___ Supplied entries ___

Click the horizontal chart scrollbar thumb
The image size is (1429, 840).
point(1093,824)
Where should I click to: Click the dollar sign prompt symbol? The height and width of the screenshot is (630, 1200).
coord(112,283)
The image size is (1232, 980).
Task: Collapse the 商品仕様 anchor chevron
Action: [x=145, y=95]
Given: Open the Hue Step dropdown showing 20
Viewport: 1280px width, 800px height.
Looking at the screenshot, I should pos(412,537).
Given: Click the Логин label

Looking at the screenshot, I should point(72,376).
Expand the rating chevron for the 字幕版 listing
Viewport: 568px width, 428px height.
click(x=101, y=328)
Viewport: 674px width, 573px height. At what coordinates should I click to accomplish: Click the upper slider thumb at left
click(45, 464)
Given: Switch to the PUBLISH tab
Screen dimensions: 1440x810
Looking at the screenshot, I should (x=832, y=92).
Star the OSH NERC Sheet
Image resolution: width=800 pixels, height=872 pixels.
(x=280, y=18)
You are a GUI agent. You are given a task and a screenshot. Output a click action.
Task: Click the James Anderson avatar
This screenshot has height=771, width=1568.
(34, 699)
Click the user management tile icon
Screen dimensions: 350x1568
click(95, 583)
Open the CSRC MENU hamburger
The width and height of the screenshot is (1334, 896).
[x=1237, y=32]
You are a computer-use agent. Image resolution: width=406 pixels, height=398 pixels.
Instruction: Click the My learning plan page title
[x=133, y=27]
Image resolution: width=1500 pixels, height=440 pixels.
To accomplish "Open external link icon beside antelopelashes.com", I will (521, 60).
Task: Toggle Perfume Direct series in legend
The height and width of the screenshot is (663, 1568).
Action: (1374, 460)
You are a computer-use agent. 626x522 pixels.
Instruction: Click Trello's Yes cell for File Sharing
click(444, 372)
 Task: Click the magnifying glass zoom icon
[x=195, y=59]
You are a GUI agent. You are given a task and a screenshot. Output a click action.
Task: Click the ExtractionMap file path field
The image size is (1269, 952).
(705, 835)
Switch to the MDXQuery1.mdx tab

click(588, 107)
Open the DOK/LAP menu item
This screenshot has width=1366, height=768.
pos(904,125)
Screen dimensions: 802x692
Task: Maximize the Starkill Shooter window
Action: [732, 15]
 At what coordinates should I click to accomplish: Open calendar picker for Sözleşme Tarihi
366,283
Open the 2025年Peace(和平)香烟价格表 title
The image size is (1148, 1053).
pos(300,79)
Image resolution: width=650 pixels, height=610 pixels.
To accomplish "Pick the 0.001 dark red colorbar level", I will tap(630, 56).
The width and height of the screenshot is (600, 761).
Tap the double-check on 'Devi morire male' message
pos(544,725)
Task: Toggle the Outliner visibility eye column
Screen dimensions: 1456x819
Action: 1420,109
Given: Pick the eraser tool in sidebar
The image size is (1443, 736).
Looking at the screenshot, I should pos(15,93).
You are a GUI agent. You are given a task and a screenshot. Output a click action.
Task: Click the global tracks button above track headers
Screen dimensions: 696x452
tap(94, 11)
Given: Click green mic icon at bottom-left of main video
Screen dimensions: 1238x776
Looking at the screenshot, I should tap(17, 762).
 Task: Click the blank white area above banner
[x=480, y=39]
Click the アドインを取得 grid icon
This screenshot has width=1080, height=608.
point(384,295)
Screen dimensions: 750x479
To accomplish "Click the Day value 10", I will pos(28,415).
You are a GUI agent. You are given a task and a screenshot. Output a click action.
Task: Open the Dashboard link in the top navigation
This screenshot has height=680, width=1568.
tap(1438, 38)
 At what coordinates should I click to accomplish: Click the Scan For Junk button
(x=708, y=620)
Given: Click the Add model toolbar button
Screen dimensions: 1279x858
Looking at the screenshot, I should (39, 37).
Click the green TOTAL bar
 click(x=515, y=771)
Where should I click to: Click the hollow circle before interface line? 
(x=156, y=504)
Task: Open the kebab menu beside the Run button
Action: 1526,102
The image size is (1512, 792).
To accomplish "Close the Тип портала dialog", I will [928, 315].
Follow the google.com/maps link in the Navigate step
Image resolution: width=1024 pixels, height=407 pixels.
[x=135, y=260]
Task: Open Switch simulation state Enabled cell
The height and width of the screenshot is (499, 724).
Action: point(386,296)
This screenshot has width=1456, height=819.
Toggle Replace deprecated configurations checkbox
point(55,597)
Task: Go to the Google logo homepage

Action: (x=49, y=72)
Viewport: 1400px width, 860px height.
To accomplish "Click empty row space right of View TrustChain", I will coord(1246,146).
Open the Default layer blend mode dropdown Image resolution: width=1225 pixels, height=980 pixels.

___

_Job_:
Rewrite the records starting at the line containing "You are a computer-use agent. 626x522 pixels." and ending at the line containing "[x=195, y=59]" as a Markdown table with the columns Row and Line, leaving out any blank lines.

_Result of the task_:
| Row | Line |
|---|---|
| 1 | You are a computer-use agent. 626x522 pixels. |
| 2 | Instruction: Click Trello's Yes cell for File Sharing |
| 3 | click(444, 372) |
| 4 |  Task: Click the magnifying glass zoom icon |
| 5 | [x=195, y=59] |